続いて、本発明の金属粉末の製造方法について説明する。
本発明の金属粉末は、ガスアトマイズ法や水アトマイズ法などでも製造可能であるが、化学的気相法(Chemical Vapor Deposition:以下、「CVD」という。)を用いて製造することが好ましい。
本発明の金属粉末を樹脂中で分散させることにより、充填密度の高い低磁心損失の圧粉体を製作することが容易になる。
圧粉体の製造方法としては、特段の制約はなく、公知の方法で製造が可能である。まず、前記金属粉末と、結合剤としての樹脂とを混合し、前記金属粉末が樹脂中に分散した混合物を得る。また、必要に応じて、得られた混合物を造粒して造粒物としてもよい。その混合物または造粒物を圧縮成形することにより、成形体(圧粉体)が得られる。
磁心損失(鉄損)は、磁性材の磁心を持つインダクタや変圧器などのコイルにおいて、その磁心の物性のために発生する損失のことであって、変圧器などの効率を低下させる要因の一つである。鉄損の測定は、金属粉末をエポキシ樹脂中に混合し分散させた混合粉をリング状金型(外径:13.0mm、内径:8.0mm)に充填し、プレス成型したのち、樹脂を硬化させて、厚さ:3.0mmのトロイダルコア(圧粉磁心)とし、1次側20ターン、2次側20ターンの巻線を与えてコイルとした。
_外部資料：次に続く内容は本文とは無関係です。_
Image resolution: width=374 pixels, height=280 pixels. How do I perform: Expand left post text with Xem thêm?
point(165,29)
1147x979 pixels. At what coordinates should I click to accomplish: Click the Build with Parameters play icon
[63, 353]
そのコイルをB-Hアナライザ(岩通計測株式会社製SY-8218)を用いて、磁束密度0.025T、周波数1MHzの条件で鉄損を測定した。本発明の圧粉体の鉄損は、500kW/m3以下である。さらに好ましくは、450kW/m3以下である。
作製した金属粉末の組成およびその粉末特性、並びに圧粉体の特性を表1に示す。
耐錆性については、得られた各種金属粉末を、前述した耐錆性測定試験により、発錆の有無を観察し、発錆している粒子の割合(発錆率)を算出した。
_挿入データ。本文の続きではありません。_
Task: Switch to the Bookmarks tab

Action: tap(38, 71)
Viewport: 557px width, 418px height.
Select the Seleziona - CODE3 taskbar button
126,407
充填密度は、樹脂中における金属粉末の体積基準の割合(体積率:%)で表した。
鉄損についても、前述した方法および条件にて測定した。
Claims (6)
- 質量濃度で、Si:1.0~15.0%、Cr:1.0~13.0%、Cl:10~10000ppm、S(硫黄):100~10000ppm及びO(酸素):0.2~7.0%を含有し、残部Fe及び不可避的不純物からなる金属粉末であって、前記金属粉末の平均粒径が、0.1~2.0μmであることを特徴とする金属粉末。
- 請求項1に記載の前記金属粉末と樹脂との結合物であることを特徴とする圧粉体。
- 前記樹脂が、熱硬化性樹脂、紫外線硬化型樹脂又は熱可塑性樹脂であることを特徴とする請求項2に記載の圧粉体。
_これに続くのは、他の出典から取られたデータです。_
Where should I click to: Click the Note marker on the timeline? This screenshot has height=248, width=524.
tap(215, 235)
- 化学的気相法により、質量濃度で、Si:1.0~15.0%、Cr:1.0~13.0%、Cl:10~10000ppm、S(硫黄):100~10000ppm及びO(酸素):0.2~7.0%を含有し、残部Fe及び不可避的不純物からなる金属粉末であって、前記金属粉末の平均粒径が、0.1~2.0μmである前記金属粉末を生成することを特徴とする金属粉末の製造方法。
- 化学的気相法により、質量濃度で、Si:1.0~15.0%、Cr:1.0~13.0%、Cl:10~10000ppm、S(硫黄):100~10000ppm及びO(酸素):0.2~7.0%を含有し、残部Fe及び不可避的不純物からなる金属粉末を生成し、前記金属粉末に、樹脂を混合し、圧縮成形したことを特徴とする圧粉体の製造方法。
- 前記樹脂が、熱硬化性樹脂、紫外線硬化型樹脂又は熱可塑性樹脂であることを特徴とする請求項5に記載の圧粉体の製造方法。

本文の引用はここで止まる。